Data records>

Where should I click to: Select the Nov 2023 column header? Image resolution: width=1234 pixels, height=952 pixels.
--
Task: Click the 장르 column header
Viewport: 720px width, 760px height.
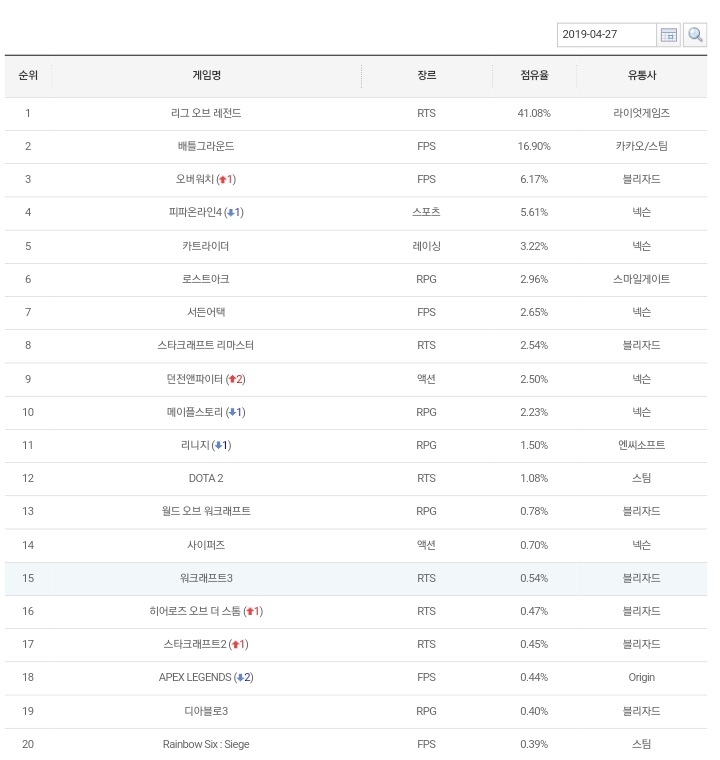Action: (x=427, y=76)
* * *
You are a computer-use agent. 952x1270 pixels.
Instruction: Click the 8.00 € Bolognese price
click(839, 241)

Task prompt> Copy out every line above where "pixels" is present.

Solution to the problem>
Where should I click to: Select the Nov 2023 column header? Image resolution: width=1234 pixels, height=952 pixels.
You are a computer-use agent. 952x1270 pixels.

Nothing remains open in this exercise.